* **Assigned task**
Print the lines from the one containing "Open the Project navigator folder icon" through the end of the material below, both included, exactly as they appear and without pictures.

************

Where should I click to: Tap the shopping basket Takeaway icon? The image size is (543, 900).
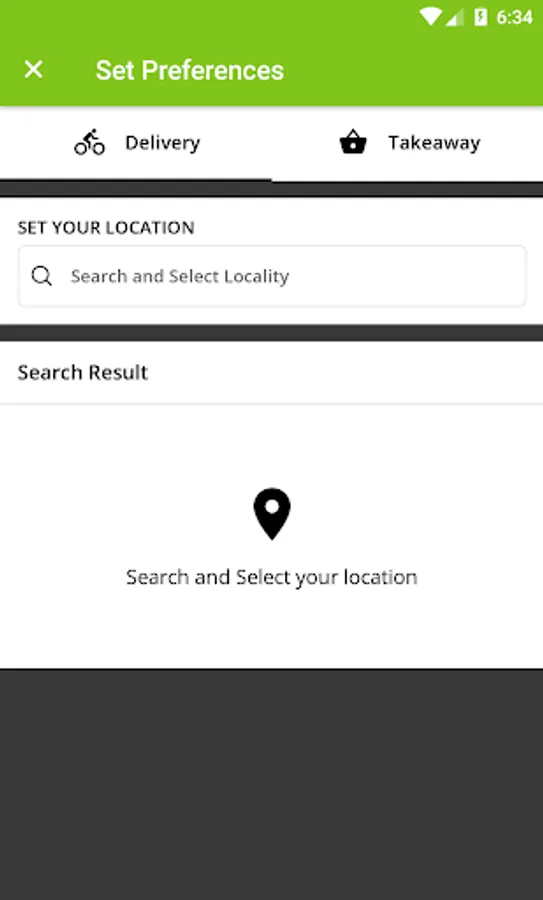(x=353, y=142)
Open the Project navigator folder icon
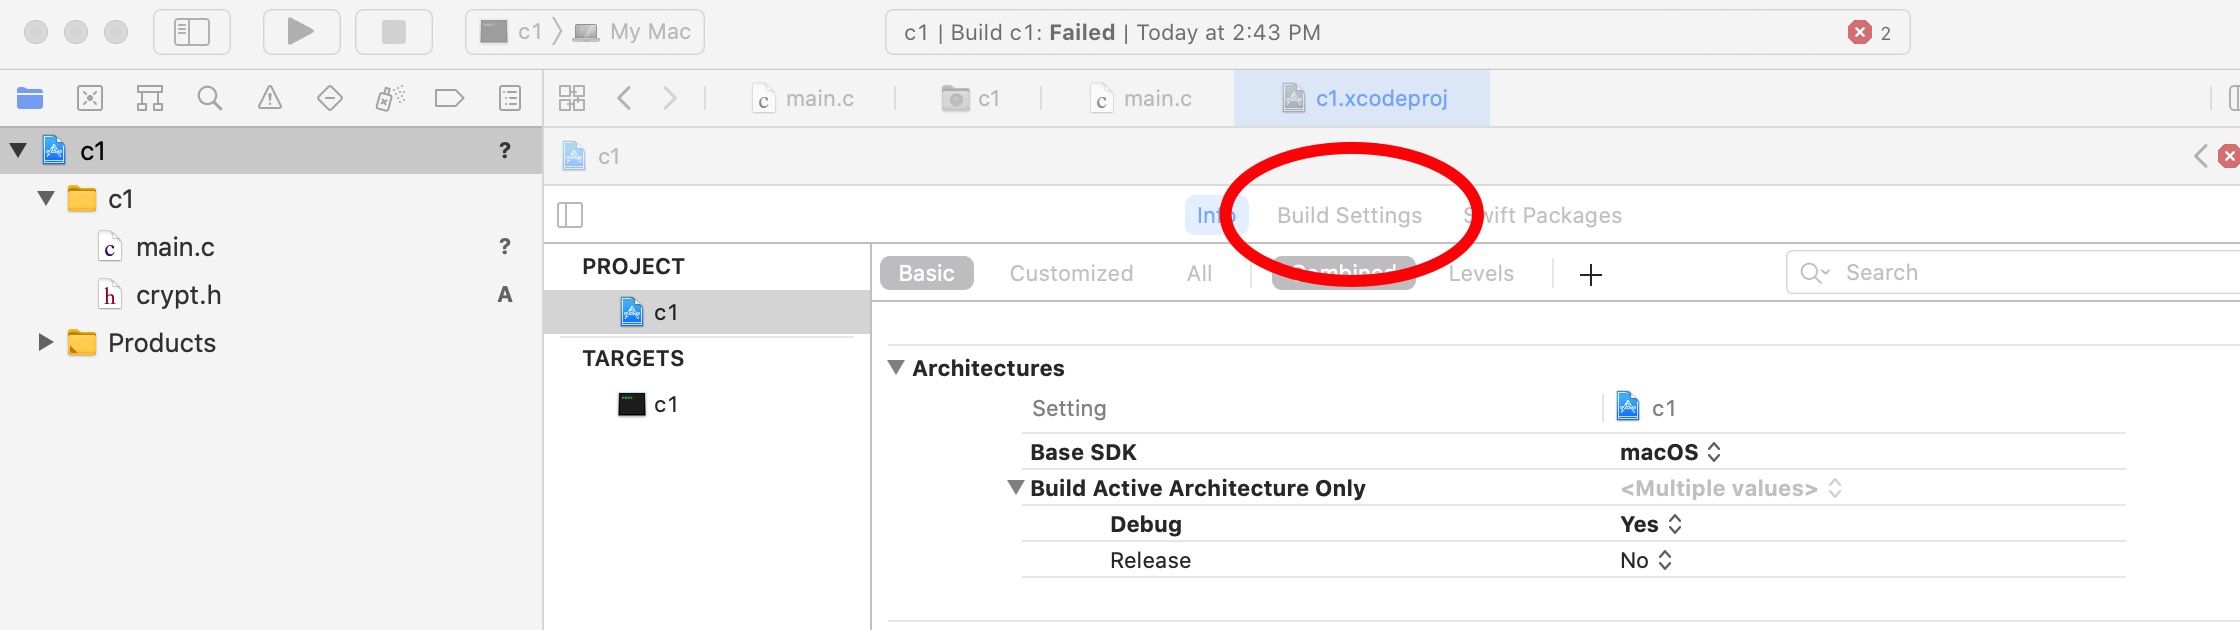Viewport: 2240px width, 630px height. (30, 98)
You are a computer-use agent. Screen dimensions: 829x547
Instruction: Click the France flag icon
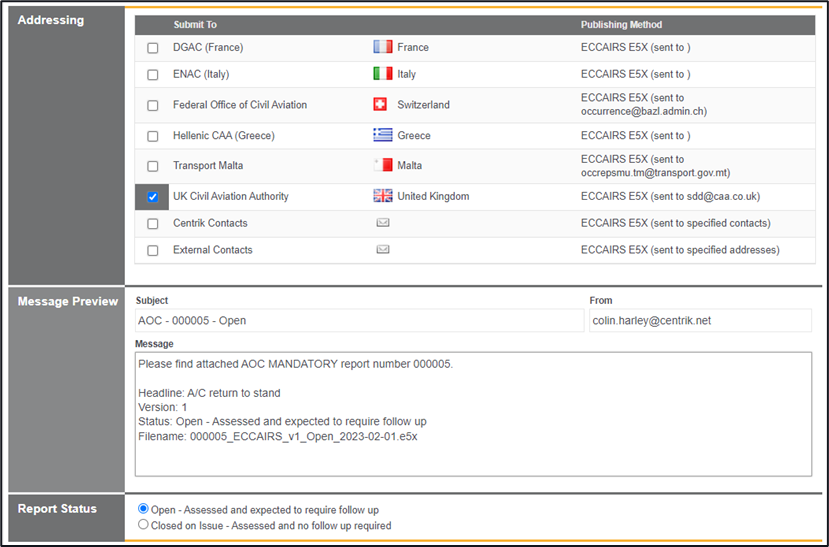click(382, 47)
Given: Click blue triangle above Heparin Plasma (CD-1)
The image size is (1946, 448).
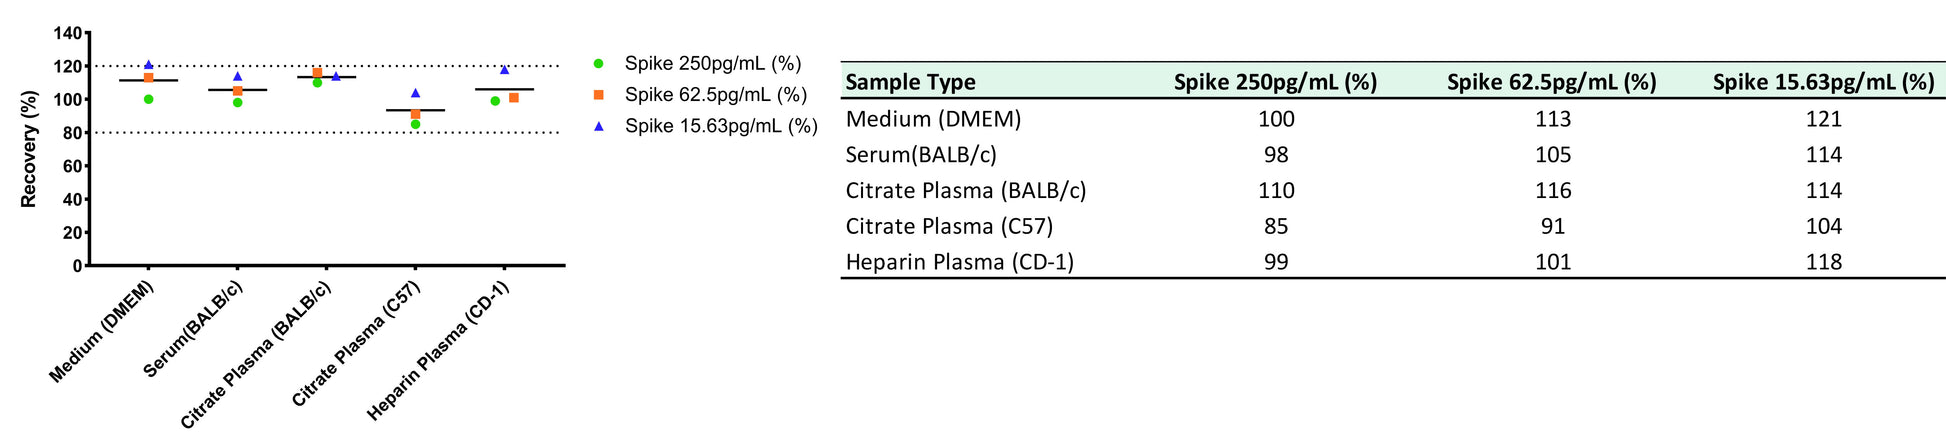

************

* **Answer space**
Open the Project navigator folder icon
Viewport: 2240px width, 630px height. (30, 98)
You are a computer-use agent. Screen dimensions: 829x547
Instruction: Click the France flag icon
click(382, 47)
Given: Click blue triangle above Heparin Plasma (CD-1)
The image size is (1946, 448).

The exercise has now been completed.